▸ **Assignment**
Below are entries. Reproduce exactly the lines between the line holding "This screenshot has width=1386, height=745." and the line holding "You are a computer-use agent. Image resolution: width=982", inclusive, and only those.

(Listed entries Opens)

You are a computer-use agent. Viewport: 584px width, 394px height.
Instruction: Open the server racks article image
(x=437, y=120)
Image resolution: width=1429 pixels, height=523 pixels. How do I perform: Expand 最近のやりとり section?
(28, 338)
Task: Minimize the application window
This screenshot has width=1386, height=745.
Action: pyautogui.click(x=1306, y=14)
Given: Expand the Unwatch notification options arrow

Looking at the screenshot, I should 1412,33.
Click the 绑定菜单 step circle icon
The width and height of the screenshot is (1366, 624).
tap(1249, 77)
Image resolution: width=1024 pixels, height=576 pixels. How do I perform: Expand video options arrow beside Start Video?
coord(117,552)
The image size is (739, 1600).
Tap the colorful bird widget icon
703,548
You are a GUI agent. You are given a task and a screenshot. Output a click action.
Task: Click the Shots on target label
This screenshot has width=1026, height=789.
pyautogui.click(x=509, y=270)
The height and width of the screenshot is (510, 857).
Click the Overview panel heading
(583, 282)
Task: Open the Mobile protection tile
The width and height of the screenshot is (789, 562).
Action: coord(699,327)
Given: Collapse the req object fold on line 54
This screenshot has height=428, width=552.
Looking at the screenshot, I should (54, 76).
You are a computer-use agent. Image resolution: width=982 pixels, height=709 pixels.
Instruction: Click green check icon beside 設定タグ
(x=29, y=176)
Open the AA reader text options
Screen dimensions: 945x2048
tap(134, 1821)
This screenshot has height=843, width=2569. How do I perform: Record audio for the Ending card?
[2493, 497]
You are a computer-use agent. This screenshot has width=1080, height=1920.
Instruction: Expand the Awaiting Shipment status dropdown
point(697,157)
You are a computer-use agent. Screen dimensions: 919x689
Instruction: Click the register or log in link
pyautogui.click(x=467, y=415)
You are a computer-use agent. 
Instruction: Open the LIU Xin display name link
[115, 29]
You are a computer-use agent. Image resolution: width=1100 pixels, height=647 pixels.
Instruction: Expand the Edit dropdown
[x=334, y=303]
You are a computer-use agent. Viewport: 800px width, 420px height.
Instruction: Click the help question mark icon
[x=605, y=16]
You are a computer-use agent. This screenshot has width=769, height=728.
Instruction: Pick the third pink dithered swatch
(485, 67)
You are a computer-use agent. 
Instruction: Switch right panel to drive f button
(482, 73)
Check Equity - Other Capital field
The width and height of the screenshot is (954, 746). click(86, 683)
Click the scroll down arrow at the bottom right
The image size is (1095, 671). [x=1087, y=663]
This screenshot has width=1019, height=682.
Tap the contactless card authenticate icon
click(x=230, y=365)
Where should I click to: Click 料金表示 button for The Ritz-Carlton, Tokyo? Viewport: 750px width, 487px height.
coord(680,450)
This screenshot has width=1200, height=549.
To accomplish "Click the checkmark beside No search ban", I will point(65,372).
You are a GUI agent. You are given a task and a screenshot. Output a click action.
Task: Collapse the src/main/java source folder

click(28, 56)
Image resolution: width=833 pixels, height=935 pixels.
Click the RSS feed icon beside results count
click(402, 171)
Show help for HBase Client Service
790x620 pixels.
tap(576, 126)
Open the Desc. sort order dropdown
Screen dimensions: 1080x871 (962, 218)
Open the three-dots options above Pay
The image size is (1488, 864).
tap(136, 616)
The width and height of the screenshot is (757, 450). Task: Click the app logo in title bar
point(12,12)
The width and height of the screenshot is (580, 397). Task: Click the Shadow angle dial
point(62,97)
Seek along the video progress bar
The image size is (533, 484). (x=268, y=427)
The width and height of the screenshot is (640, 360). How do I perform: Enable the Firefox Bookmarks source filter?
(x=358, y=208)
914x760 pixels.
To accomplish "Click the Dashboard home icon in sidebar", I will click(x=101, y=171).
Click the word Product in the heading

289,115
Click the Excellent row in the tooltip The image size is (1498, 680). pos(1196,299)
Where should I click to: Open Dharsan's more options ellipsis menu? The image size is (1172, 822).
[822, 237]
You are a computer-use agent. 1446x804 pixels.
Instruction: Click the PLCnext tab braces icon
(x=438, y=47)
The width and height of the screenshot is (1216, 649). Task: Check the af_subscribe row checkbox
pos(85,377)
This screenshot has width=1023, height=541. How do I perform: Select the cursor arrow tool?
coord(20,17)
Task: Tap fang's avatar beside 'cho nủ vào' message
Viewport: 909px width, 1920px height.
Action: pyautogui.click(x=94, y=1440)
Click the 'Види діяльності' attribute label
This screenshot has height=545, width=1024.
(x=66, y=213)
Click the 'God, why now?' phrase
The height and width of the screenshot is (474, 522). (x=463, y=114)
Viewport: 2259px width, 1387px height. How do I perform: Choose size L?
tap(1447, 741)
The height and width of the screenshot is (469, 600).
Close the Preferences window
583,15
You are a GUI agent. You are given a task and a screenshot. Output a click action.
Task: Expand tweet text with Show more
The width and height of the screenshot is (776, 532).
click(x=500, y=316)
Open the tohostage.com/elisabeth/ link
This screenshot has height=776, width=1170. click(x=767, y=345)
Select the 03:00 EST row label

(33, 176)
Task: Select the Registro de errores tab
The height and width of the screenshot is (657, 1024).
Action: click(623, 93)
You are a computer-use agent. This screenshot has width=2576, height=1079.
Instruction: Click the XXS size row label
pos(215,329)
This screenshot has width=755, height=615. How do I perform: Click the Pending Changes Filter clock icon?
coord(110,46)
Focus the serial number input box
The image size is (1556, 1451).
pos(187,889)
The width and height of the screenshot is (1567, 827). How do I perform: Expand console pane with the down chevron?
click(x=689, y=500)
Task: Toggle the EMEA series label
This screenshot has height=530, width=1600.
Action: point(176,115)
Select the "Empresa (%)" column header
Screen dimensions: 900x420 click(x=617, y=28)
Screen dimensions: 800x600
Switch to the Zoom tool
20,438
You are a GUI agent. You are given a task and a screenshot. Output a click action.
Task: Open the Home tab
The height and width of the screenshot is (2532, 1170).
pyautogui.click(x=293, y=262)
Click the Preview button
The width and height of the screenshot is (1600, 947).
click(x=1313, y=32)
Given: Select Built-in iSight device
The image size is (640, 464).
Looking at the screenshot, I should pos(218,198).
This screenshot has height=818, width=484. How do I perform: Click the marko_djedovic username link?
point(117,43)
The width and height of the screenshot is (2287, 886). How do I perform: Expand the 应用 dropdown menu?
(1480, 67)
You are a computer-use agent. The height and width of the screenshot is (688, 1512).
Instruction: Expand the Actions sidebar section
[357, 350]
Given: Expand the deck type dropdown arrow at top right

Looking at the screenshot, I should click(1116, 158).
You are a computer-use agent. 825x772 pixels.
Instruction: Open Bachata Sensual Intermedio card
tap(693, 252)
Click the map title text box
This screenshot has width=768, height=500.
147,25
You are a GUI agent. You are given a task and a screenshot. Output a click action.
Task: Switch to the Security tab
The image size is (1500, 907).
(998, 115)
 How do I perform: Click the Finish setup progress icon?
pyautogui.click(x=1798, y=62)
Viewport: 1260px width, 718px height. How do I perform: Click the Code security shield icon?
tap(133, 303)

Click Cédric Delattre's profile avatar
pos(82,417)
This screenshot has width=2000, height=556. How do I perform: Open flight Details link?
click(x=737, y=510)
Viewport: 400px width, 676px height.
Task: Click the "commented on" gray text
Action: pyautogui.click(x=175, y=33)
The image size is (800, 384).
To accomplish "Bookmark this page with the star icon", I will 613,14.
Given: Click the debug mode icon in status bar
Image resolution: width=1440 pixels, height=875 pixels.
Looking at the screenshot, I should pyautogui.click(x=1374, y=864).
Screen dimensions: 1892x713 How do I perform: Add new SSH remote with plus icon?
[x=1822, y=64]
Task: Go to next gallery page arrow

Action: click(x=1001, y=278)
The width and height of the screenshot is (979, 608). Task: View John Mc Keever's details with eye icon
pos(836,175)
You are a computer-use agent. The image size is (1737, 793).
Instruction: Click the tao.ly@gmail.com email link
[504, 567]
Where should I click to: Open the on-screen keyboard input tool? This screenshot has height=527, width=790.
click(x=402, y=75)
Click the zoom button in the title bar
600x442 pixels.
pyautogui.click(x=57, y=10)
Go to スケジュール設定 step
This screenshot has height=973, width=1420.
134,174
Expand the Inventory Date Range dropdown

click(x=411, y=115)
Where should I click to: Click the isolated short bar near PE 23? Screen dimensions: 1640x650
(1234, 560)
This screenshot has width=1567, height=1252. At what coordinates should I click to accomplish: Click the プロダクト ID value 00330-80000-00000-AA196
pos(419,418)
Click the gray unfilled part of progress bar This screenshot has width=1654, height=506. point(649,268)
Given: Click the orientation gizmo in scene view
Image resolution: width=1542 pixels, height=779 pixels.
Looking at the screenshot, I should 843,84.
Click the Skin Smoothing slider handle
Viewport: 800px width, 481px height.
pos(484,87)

(Listed entries Closes)

▸ **The answer**
This screenshot has width=1386, height=745.
Action: pyautogui.click(x=1306, y=14)
Given: Expand the Unwatch notification options arrow

Looking at the screenshot, I should 1412,33.
Click the 绑定菜单 step circle icon
The width and height of the screenshot is (1366, 624).
tap(1249, 77)
Image resolution: width=1024 pixels, height=576 pixels. How do I perform: Expand video options arrow beside Start Video?
coord(117,552)
The image size is (739, 1600).
Tap the colorful bird widget icon
703,548
You are a GUI agent. You are given a task and a screenshot. Output a click action.
Task: Click the Shots on target label
This screenshot has width=1026, height=789.
pyautogui.click(x=509, y=270)
The height and width of the screenshot is (510, 857).
Click the Overview panel heading
(583, 282)
Task: Open the Mobile protection tile
The width and height of the screenshot is (789, 562).
Action: coord(699,327)
Given: Collapse the req object fold on line 54
This screenshot has height=428, width=552.
Looking at the screenshot, I should (54, 76).
You are a computer-use agent. Image resolution: width=982 pixels, height=709 pixels.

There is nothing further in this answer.